◆ DATA TO PROCESS ◆
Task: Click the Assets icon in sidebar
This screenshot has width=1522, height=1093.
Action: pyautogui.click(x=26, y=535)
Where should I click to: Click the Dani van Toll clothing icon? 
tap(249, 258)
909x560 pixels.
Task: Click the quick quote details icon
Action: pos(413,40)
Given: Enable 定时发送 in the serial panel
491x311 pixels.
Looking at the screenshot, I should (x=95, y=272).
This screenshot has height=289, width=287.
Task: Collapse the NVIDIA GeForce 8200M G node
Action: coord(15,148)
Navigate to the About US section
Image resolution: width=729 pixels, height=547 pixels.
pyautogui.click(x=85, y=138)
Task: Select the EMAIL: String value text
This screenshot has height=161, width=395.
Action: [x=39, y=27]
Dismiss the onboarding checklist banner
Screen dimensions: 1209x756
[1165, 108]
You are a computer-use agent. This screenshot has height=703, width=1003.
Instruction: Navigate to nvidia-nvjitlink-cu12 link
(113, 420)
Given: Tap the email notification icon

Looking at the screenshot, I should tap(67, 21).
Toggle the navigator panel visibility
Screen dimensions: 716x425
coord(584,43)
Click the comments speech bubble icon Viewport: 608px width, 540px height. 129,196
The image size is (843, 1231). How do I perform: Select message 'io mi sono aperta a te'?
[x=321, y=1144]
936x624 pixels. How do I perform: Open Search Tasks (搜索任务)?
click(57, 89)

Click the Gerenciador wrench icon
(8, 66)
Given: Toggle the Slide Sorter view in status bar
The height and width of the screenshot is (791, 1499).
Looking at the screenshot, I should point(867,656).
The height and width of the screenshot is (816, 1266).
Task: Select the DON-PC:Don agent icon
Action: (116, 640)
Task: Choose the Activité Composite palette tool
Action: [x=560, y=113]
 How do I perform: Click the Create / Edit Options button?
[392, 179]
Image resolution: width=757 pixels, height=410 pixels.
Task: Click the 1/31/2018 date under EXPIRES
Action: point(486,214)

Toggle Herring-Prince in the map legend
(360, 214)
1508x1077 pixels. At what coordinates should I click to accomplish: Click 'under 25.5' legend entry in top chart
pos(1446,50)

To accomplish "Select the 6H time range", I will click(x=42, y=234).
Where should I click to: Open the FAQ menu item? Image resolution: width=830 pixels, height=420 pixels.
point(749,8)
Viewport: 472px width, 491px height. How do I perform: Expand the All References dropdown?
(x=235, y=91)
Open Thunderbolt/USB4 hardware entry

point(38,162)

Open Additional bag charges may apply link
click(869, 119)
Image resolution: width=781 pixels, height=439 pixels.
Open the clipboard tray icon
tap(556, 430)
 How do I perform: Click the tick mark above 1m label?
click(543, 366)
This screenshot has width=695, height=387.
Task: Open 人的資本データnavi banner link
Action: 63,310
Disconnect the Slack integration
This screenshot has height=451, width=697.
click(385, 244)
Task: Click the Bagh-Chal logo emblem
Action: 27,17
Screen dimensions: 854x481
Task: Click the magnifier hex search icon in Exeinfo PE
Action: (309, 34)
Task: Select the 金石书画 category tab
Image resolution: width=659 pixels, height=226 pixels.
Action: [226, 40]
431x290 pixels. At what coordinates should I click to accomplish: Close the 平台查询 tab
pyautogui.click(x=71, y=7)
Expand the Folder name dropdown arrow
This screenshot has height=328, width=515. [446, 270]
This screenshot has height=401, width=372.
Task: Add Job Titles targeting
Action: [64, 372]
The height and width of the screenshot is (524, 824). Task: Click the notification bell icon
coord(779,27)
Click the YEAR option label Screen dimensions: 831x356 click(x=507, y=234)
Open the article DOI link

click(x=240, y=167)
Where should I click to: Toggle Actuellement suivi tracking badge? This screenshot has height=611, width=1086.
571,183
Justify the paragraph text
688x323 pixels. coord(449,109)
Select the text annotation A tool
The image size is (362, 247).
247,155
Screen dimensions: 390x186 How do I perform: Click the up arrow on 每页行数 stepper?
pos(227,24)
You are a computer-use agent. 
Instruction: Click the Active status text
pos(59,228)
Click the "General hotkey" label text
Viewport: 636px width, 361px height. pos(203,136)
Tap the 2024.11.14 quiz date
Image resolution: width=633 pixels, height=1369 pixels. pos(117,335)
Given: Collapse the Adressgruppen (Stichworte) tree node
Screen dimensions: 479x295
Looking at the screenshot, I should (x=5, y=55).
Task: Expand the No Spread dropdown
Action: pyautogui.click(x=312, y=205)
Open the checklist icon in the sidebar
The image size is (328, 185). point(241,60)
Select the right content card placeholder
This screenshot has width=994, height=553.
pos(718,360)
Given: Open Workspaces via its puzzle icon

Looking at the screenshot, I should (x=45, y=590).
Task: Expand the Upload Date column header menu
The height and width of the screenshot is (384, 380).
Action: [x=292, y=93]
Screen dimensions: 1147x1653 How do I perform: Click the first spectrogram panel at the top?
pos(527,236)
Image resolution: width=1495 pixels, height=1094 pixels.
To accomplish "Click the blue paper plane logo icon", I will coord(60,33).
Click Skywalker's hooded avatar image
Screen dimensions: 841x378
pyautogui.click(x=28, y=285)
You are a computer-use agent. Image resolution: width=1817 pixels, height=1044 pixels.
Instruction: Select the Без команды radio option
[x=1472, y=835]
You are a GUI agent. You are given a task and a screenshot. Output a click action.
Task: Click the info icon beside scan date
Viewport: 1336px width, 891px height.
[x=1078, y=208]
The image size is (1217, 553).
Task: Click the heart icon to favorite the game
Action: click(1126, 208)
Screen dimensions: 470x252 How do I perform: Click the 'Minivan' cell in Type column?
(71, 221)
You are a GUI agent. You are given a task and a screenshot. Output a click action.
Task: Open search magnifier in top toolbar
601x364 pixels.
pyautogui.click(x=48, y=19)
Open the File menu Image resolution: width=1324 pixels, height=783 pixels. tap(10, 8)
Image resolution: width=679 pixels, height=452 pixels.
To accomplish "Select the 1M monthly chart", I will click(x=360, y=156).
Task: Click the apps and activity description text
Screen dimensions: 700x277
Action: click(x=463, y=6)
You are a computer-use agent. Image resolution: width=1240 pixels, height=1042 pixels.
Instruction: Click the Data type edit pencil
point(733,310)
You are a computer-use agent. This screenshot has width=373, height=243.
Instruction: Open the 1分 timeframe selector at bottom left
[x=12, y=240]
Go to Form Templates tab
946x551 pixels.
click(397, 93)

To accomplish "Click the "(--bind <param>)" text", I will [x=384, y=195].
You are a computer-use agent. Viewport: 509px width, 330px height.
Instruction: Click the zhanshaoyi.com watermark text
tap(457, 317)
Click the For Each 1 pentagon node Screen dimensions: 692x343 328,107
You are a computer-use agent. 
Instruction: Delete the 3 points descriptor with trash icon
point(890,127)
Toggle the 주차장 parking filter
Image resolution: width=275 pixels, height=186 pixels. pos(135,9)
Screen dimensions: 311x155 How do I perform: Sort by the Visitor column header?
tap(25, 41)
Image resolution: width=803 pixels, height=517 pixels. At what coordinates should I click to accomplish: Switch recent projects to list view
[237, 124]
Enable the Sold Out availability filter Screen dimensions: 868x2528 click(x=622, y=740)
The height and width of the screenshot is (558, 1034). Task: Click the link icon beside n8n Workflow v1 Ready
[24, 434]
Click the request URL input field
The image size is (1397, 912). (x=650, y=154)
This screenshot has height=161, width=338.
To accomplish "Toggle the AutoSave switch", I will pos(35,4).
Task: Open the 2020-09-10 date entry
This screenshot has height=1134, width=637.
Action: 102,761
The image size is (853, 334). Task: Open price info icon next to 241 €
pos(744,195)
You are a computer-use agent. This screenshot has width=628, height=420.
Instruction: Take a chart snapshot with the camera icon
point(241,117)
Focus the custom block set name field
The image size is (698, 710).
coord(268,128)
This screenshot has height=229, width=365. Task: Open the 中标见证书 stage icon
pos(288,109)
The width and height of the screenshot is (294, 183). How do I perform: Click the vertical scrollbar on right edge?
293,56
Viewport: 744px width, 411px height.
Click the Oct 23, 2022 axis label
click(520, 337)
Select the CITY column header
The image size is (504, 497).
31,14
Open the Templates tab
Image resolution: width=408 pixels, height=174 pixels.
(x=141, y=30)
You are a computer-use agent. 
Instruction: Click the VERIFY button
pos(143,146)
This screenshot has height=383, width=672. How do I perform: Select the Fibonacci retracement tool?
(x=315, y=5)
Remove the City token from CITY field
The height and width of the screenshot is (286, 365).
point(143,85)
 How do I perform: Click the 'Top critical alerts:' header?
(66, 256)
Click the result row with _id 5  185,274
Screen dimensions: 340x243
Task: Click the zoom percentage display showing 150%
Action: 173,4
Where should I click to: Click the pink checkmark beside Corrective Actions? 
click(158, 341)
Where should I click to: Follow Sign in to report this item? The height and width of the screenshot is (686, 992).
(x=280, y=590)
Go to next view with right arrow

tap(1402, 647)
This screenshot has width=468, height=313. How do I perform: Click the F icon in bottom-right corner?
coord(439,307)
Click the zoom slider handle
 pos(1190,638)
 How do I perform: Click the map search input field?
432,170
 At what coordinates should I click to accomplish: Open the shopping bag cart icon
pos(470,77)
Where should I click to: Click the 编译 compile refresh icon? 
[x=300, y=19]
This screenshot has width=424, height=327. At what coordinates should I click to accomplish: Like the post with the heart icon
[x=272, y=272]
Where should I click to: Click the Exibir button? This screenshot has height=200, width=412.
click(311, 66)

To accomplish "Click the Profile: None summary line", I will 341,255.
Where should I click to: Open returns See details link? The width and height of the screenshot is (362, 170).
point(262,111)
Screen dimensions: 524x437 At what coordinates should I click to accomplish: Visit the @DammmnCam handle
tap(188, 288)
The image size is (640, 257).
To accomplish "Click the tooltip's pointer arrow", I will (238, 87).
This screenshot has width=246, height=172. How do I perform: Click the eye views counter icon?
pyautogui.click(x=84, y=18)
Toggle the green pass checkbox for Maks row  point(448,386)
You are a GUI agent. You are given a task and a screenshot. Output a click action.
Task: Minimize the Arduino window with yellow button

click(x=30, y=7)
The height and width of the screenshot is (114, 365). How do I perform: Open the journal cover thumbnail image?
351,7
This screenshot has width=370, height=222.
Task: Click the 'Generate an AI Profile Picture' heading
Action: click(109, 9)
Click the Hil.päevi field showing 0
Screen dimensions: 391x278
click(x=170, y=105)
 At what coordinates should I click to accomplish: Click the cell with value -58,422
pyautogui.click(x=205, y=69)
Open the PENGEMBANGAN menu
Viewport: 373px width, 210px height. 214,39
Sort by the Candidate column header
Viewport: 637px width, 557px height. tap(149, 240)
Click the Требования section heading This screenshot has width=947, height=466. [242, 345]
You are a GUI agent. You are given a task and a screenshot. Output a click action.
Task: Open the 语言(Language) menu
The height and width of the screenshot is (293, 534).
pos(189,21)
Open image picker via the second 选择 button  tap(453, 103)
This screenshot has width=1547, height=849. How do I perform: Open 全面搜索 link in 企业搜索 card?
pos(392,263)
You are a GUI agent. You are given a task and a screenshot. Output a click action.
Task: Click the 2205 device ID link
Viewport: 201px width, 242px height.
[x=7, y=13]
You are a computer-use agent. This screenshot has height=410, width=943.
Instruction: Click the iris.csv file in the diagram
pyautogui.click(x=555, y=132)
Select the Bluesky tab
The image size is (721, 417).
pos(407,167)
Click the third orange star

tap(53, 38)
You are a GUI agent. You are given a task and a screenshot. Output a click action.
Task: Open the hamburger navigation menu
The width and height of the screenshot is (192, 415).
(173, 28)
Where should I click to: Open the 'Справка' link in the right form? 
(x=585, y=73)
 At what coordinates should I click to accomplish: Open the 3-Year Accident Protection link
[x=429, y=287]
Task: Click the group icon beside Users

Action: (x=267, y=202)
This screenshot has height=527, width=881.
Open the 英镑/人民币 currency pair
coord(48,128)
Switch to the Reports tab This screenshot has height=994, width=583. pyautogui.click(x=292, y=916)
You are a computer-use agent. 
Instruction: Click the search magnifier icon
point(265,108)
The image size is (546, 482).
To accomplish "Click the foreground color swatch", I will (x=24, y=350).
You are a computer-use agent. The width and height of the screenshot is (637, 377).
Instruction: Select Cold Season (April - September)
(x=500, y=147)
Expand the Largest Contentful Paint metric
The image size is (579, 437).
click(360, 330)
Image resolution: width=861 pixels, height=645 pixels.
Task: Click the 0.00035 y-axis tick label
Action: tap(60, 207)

◆ WHAT THE TASK ASKS ◆
Reproduce the data verbatim, from the line containing "How do I perform: Click the Create" through the line containing "pos(59,228)", both lines included.

◆ ANSWER FOR THE TASK ◆
 How do I perform: Click the Create / Edit Options button?
[392, 179]
Image resolution: width=757 pixels, height=410 pixels.
Task: Click the 1/31/2018 date under EXPIRES
Action: point(486,214)

Toggle Herring-Prince in the map legend
(360, 214)
1508x1077 pixels. At what coordinates should I click to accomplish: Click 'under 25.5' legend entry in top chart
pos(1446,50)

To accomplish "Select the 6H time range", I will click(x=42, y=234).
Where should I click to: Open the FAQ menu item? Image resolution: width=830 pixels, height=420 pixels.
point(749,8)
Viewport: 472px width, 491px height. How do I perform: Expand the All References dropdown?
(x=235, y=91)
Open Thunderbolt/USB4 hardware entry

point(38,162)

Open Additional bag charges may apply link
click(869, 119)
Image resolution: width=781 pixels, height=439 pixels.
Open the clipboard tray icon
tap(556, 430)
 How do I perform: Click the tick mark above 1m label?
click(543, 366)
This screenshot has width=695, height=387.
Task: Open 人的資本データnavi banner link
Action: 63,310
Disconnect the Slack integration
This screenshot has height=451, width=697.
click(385, 244)
Task: Click the Bagh-Chal logo emblem
Action: 27,17
Screen dimensions: 854x481
Task: Click the magnifier hex search icon in Exeinfo PE
Action: (309, 34)
Task: Select the 金石书画 category tab
Image resolution: width=659 pixels, height=226 pixels.
Action: [226, 40]
431x290 pixels. At what coordinates should I click to accomplish: Close the 平台查询 tab
pyautogui.click(x=71, y=7)
Expand the Folder name dropdown arrow
This screenshot has height=328, width=515. [446, 270]
This screenshot has height=401, width=372.
Task: Add Job Titles targeting
Action: [64, 372]
The height and width of the screenshot is (524, 824). Task: Click the notification bell icon
coord(779,27)
Click the YEAR option label Screen dimensions: 831x356 click(x=507, y=234)
Open the article DOI link

click(x=240, y=167)
Where should I click to: Toggle Actuellement suivi tracking badge? This screenshot has height=611, width=1086.
571,183
Justify the paragraph text
688x323 pixels. coord(449,109)
Select the text annotation A tool
The image size is (362, 247).
247,155
Screen dimensions: 390x186 How do I perform: Click the up arrow on 每页行数 stepper?
pos(227,24)
You are a computer-use agent. 
Instruction: Click the Active status text
pos(59,228)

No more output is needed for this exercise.